The effects of gonadal hormones (oestrogen, progesterone, and testosterone) on the central
nervous system can be seen even in the foetus. Indeed, gonadal steroids have a role in sexual
brain differentiation, and they promote specific organisational and developmental changes in
the brain once the gonads emerge. The testosterone produced by the male gonads is converted
to estradiol, which binds to oestrogen receptors in the growing brain, masculinizing and
defeminizing the male brain. The maternal estrogens are bound by the -fetoprotein in the
female foetus, inhibiting masculinisation–defeminisation of the female brain (Lenz et al.,
2010). As an outcome, brain sexual differentiation starts during the second trimester of
pregnancy and continues until the child is fully mature (Swaab, 2007).

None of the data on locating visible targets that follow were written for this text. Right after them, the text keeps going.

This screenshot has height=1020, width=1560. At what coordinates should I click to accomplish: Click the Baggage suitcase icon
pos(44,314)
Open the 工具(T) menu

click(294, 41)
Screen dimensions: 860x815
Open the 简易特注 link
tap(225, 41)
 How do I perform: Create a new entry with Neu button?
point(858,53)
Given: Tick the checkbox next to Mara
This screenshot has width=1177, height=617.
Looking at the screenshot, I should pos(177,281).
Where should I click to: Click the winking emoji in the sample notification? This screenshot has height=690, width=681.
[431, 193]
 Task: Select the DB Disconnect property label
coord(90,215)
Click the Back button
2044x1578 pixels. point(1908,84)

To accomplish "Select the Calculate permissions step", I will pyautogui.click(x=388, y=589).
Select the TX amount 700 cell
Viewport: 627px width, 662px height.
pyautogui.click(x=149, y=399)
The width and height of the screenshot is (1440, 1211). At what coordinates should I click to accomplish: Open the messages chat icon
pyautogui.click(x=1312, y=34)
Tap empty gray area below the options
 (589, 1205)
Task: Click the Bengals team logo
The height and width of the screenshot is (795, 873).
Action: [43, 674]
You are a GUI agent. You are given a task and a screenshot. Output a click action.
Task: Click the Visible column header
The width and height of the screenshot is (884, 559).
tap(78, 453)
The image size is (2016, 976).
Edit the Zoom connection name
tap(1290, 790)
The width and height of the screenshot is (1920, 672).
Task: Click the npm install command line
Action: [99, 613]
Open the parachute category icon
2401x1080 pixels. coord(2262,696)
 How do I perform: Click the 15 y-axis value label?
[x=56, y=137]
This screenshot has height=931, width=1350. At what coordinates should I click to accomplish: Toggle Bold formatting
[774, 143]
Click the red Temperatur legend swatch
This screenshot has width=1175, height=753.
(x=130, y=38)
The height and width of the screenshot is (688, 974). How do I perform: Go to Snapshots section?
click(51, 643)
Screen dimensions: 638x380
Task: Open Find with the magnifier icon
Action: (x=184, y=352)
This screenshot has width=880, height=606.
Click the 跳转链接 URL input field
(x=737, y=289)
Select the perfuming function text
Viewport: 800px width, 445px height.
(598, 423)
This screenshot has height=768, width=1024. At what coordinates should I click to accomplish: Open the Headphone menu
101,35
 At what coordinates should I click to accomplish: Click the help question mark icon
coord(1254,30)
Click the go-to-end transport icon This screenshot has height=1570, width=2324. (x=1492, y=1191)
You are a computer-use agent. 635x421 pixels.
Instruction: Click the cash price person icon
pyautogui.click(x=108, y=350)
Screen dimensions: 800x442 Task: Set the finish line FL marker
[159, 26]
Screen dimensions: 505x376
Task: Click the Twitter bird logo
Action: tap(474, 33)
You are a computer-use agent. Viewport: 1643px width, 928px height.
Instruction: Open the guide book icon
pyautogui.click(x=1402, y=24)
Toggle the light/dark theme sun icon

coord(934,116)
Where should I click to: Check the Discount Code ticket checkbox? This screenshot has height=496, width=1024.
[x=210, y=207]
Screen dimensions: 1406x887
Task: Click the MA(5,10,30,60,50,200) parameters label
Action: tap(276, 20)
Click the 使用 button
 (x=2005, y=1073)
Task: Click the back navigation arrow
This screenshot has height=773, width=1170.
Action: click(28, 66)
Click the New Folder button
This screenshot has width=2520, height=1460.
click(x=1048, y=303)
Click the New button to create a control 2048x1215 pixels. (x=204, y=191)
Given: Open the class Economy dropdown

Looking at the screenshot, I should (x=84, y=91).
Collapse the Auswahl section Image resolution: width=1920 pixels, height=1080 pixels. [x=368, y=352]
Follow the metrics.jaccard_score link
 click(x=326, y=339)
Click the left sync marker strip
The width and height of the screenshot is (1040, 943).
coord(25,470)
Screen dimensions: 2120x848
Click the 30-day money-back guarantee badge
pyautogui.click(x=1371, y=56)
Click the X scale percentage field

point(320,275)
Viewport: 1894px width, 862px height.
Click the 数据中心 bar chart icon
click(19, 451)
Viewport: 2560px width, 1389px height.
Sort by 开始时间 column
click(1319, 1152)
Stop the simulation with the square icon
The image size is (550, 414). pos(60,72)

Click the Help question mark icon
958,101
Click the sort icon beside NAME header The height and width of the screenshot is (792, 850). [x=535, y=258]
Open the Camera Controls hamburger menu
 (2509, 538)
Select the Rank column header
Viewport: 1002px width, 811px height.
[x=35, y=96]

Mental illness and reproductive health

Women with schizophrenia and mood disorders have lower fertility (Miller, 1997), more
lifetime sexual partners [59], high rates of sexual risk behaviours (Bengtson and Tops, 2007;
Holloway, 1982), unwanted pregnancies (Miller, 1997), lower rate of marriage, low
contraceptive use (Holloway, 1982), fewer planned pregnancies and live births (Nimgaonkar
et al., 1997), severe parenting troubles, and child custody loss (Rele and Wylie, 2007) and are
at significantly increased risk for HIV infection (Dickerson et al., 2004). Approximately half
of women with SMI are sexually active, and 43% of moderately impaired women become
pregnant (Chamberlain et al., 1984). The mental disability and stigma experienced by women
with SMI make gynaecological counselling and examination more difficult and time-
consuming (Sladyk, 1990). Severe depression symptoms, antidepressant use, and
cardiovascular disease all appear to be strong predictors of sexual dysfunction (Minihan and
Dean, 1990).


Every psychiatric examination should include a sexual history (Perlman et al., 2007; Rele and
Wylie, 2007). Anxiety (11.2%), sadness (8.4%), psychoactive substance misuse disorder
(6.8%), bipolar mood disorder (0.4%), sexual dysfunction (6.8%), and schizophrenia (0.4%)
are seen among the 34% of individuals with sexually transmitted illnesses who have
psychiatric disorders (Elkins and Anderson, 1992). Only 41.9 % of psychiatric outpatients are
tested for HIV,” says the report (Desai et al., 2007). Furthermore, antidepressants produce
vaginal dryness and increased production of interleukin-10 (IL-10), which triggers the risk of
STD transmission irrespective of the other risk factors (Schover, 2008). The extent to which a
prior psychiatric disorder can affect pregnancy is still a matter of contention among scientists
(Cohen et al., 2006; Gentile, 2005). According to some evidence, women with depressive
disorders have a higher risk of infant pulmonary hypertension and neonatal mortality
(Chamber et al., 2006; Cohen et al., 2006). Stress to a mother within the first trimester may
influence the risk of schizophrenia in the kids (Khashan et al., 2008).
Women who had an abortion had higher rates of later mental health issues such as depression,
anxiety, suicidal behaviour, and substance abuse (Hein et al., 1980). The high rate of
unwanted pregnancies among the mentally ill population necessitates the development of an
effective, easy, unobjectionable, and economical form of contraception for those with SMI
(Kreutner, 1981).


Conclusion

The domain of mental health would gain from the standardization of screening tools and cutoffs, as well as research that employs diagnostic techniques to confirm mental health
problems rather than only determining symptom severity. The use of rigorous clinical
diagnostic interviews to assess mental health issues would provide a more accurate clinical
picture of the mental health burden among adolescents who have had a sexual or reproductive
health event.


Since there is evidence that teenagers rarely use mental health services, these initiatives
should focus on how to connect identified adolescents to the care they require. Additional
research could identify risk and protective factors in adolescents who have had such a health
event by comparing those who developed mental health issues to those who did not; this
strategy could help determine whether targeted interventions can help adolescents who have
had such a health event build resiliency.